**Fragmento**
- - - - -

Respecto a Gil Robles su actitud era taxativa: o el poder sin cortapisas para
gobernar con su programa o disolución de Cortes. Era un ultimátum. «Con arreglo
a sus prerrogativas —escribe Seco Serrano— podía el Jefe de Estado designar
libremente al Presidente del Consejo; pero si no contaba al mismo tiempo con el
apoyo de las Cortes no quedaba más solución que disolverlas. Dada la actitud de
la Ceda, cualquier Gobierno que no estuviese presidido por Gil Robles,
carecería de mayoría». En estas razones se apoyaban quienes calificaban de
artificiosa, anticonstitucional y típicamente antiparlamentaria, la solución ya
prevista que reservaba el Presidente de la República para el último momento. Un
golpe de Estado, en frase del jefe de la C. E. D. A.
* * *
Entre tanto,
Alcalá Zamora continúa su obra: más consultas, y encargo a Maura (12 de
diciembre), con nota presidencial. «La renuncia del señor Martínez de Velasco
—dice—, así como el conjunto de circunstancias muestran la probable dificultad
definitiva y la evidente imposibilidad actual de aquella labor parlamentaria.
En vista de ello, y atendiendo siempre a las otras capitales exigencias de la
vida española, se procura la formación de un Gobierno de concordia republicana,
que apoyado en los partidos del centro, ofrezca a los demás las garantías de
paz, orden e imparcialidad en las distintas manifestaciones de la lucha
política y en el ejercicio de la ciudadanía.»

- - - - -

(Registros de una colección de datos)
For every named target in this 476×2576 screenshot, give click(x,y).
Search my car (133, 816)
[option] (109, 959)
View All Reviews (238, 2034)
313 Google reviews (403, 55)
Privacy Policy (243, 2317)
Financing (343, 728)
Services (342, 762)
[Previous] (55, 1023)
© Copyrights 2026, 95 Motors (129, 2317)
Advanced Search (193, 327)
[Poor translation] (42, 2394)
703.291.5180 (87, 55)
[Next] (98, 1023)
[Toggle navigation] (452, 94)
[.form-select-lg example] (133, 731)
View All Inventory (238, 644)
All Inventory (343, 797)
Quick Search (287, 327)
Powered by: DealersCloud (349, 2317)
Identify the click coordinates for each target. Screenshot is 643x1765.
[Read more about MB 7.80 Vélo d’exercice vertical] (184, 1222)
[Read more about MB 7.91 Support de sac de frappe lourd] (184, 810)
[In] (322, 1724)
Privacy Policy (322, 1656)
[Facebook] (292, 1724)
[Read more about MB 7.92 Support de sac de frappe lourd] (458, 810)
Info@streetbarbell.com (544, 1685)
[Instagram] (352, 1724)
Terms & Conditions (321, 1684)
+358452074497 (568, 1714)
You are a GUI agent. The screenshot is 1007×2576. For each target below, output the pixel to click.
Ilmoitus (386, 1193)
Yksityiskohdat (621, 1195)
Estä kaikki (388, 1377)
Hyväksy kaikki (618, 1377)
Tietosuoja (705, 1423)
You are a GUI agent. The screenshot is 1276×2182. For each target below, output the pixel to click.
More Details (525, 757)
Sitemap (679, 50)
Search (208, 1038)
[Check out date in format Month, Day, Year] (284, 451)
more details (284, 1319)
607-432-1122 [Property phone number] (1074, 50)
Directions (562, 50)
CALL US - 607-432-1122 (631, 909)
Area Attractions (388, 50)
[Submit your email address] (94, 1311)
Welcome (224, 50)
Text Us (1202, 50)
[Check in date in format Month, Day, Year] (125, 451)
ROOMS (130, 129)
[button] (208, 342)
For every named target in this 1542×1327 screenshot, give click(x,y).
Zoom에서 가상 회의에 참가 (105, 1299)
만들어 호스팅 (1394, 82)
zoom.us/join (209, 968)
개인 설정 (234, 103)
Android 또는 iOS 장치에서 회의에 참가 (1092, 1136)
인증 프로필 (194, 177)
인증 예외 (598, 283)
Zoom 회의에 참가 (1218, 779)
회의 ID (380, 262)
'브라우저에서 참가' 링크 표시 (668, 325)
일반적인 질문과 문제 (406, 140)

- - - - -

**Tareas**
1. Enumera todas las personas que el fragmento menciona por su apellido.
2. Devuelve, en copia literal, el tramo del fragmento que va desde "Respecto a Gil" hasta "la C. E. D. A.".

**Respuestas**
1. Gil Robles, Seco Serrano, Alcalá Zamora, Maura, Martínez de Velasco

2.
Respecto a Gil Robles su actitud era taxativa: o el poder sin cortapisas para
gobernar con su programa o disolución de Cortes. Era un ultimátum. «Con arreglo
a sus prerrogativas —escribe Seco Serrano— podía el Jefe de Estado designar
libremente al Presidente del Consejo; pero si no contaba al mismo tiempo con el
apoyo de las Cortes no quedaba más solución que disolverlas. Dada la actitud de
la Ceda, cualquier Gobierno que no estuviese presidido por Gil Robles,
carecería de mayoría». En estas razones se apoyaban quienes calificaban de
artificiosa, anticonstitucional y típicamente antiparlamentaria, la solución ya
prevista que reservaba el Presidente de la República para el último momento. Un
golpe de Estado, en frase del jefe de la C. E. D. A.